As you advance — weeks 5-8 — alternate peer practice sessions with sessions with a coach or expert. A peer gives you practice and general feedback; a coach with MBB experience gives you calibrated feedback against the real interview standard. The combination of both is ideal.

And don't limit practice to cases. You should also practice FIT with peers. It never hurts to do a couple FIT questions before the case in your practice sessions — you get feedback on how your stories sound and if your communication is clear and direct. FIT and case preparation complement each other, and practicing both in the same session mirrors what you'll find in the real interview.

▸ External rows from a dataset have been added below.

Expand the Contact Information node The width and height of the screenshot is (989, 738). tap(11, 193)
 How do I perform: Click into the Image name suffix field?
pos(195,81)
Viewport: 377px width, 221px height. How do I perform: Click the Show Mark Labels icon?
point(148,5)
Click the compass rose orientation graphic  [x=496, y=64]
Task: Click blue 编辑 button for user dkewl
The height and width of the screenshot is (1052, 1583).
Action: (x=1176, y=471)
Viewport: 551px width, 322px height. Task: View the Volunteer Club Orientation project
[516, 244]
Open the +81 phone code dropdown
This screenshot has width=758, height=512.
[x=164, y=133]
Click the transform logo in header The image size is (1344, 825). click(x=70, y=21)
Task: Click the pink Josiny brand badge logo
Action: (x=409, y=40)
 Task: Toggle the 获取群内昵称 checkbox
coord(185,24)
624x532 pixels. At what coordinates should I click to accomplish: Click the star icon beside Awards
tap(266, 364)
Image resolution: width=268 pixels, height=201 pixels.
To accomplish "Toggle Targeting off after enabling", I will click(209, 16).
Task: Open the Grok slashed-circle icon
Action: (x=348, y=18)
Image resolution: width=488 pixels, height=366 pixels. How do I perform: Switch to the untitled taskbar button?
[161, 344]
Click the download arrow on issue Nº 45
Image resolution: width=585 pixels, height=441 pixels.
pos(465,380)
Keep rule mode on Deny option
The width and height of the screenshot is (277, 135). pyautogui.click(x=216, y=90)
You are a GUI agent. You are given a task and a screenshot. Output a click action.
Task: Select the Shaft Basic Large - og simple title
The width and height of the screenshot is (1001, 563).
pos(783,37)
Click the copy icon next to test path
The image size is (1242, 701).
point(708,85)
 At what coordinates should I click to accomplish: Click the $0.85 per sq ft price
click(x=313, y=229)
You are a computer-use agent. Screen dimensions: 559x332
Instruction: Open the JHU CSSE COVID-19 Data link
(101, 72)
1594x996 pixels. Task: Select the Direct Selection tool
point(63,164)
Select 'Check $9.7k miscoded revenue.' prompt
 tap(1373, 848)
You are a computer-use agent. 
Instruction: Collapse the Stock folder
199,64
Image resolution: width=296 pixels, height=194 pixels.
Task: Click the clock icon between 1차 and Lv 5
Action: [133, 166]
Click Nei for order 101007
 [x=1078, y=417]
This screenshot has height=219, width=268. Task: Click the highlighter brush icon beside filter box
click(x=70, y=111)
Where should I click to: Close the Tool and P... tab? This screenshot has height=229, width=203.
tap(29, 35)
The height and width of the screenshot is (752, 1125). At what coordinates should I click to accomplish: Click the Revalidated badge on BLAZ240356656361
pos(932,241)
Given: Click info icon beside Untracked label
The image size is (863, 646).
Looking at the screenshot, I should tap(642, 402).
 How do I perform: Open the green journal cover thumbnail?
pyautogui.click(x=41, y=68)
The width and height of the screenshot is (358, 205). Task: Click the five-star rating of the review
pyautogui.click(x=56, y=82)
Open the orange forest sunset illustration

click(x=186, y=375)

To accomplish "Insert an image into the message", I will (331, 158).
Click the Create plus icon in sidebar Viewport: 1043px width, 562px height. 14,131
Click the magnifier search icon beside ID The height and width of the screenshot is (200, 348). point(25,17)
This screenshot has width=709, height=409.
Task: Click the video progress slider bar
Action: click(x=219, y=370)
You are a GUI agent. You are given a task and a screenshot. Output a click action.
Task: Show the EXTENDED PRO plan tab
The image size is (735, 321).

Also dedicate time to preparing your "why consulting" answer and your Q&A section questions — both benefit enormously from practicing them out loud with someone who gives you honest feedback.

For practice resources and access to the NextEp community, visit nextepmbb.com/resources.

Frequently asked questions about practicing cases with peers

How many peer practice sessions are enough before a real interview?

I recommend at least 10-20 sessions, but quality matters more than quantity. One session with detailed, constructive feedback is worth more than five sessions where you just say "that was good". Practice with different people and pay attention to the messages that repeat.

Should I always practice as a candidate or also as an interviewer?

Both roles. Being an interviewer teaches you to see the case from the other side — what an interviewer really evaluates, how long silences feel, what it feels like when a candidate doesn't answer the question. That improves your performance as a candidate more than you'd imagine.

How do I find good practice partners?

WhatsApp communities of consulting candidates, university or MBA groups, and online platforms where candidates connect. Look for people at your level or above, and who take practice seriously. If after 2-3 sessions the feedback is superficial, look for someone else.

Can I practice with someone not preparing for consulting?

It's better than nothing, but not ideal. Someone who doesn't know MBB interview format won't be able to give you calibrated feedback on your framing, issue tree, or communication. If you have no other option, at least give them an evaluation guide so they know what to look for.

Should I practice in English or Spanish if the interview is in English?

In English from the start if possible. There's a common problem when two Spanish speakers practice together in English: they tend not to correct each other's language mistakes. If you practice in English, agree with your peer that feedback includes language clarity and communication too.